Excerpted records
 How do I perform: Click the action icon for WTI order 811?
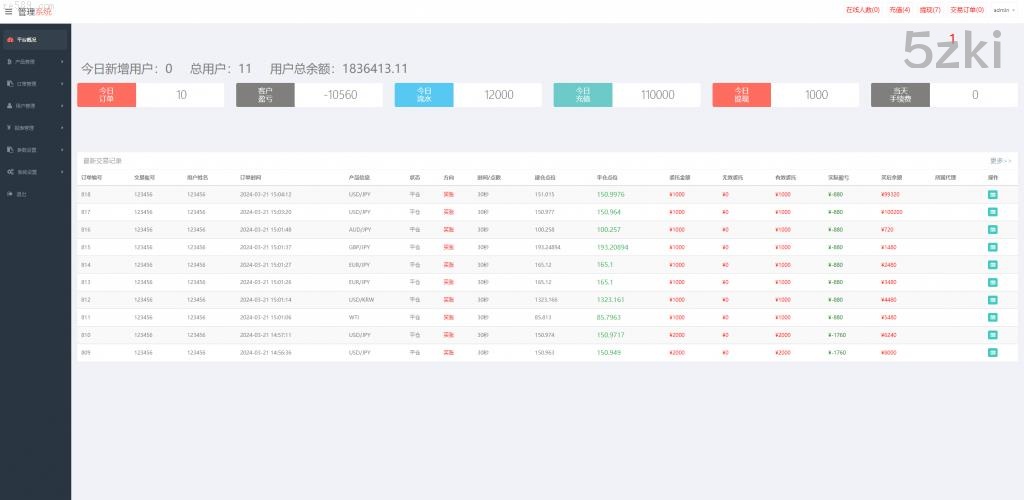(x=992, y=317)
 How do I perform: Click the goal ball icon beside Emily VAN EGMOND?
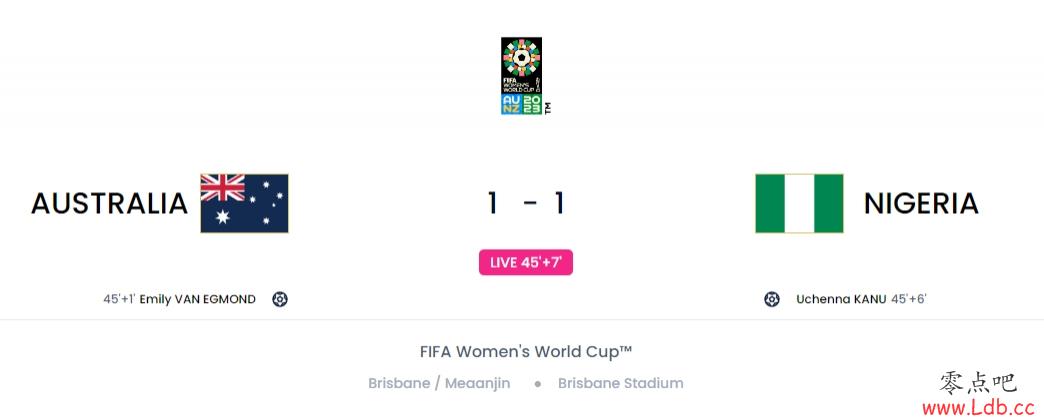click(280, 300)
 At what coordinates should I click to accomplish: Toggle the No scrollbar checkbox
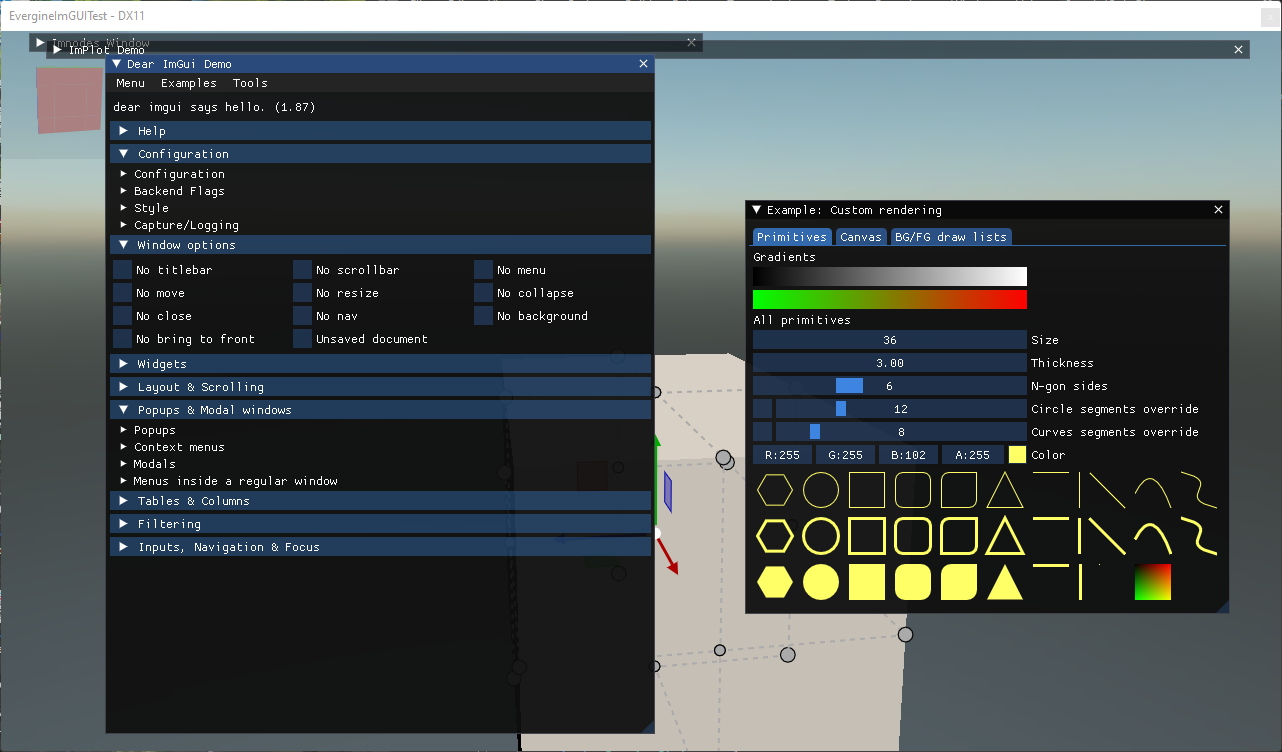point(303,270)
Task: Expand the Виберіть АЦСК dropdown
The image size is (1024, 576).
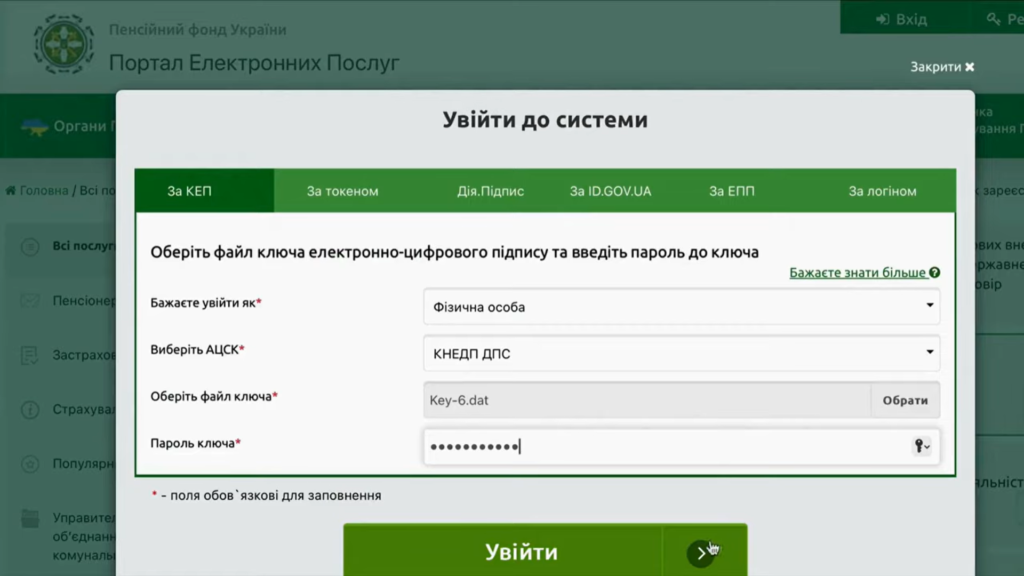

What you will do
Reproduce every line of the records above verbatim, leaving out the pictures.

Final answer
 How do I perform: Click the action icon for WTI order 811?
(x=992, y=317)
 How do I perform: Click the goal ball icon beside Emily VAN EGMOND?
click(280, 300)
 At what coordinates should I click to accomplish: Toggle the No scrollbar checkbox
point(303,270)
Task: Expand the Виберіть АЦСК dropdown
The image size is (1024, 576).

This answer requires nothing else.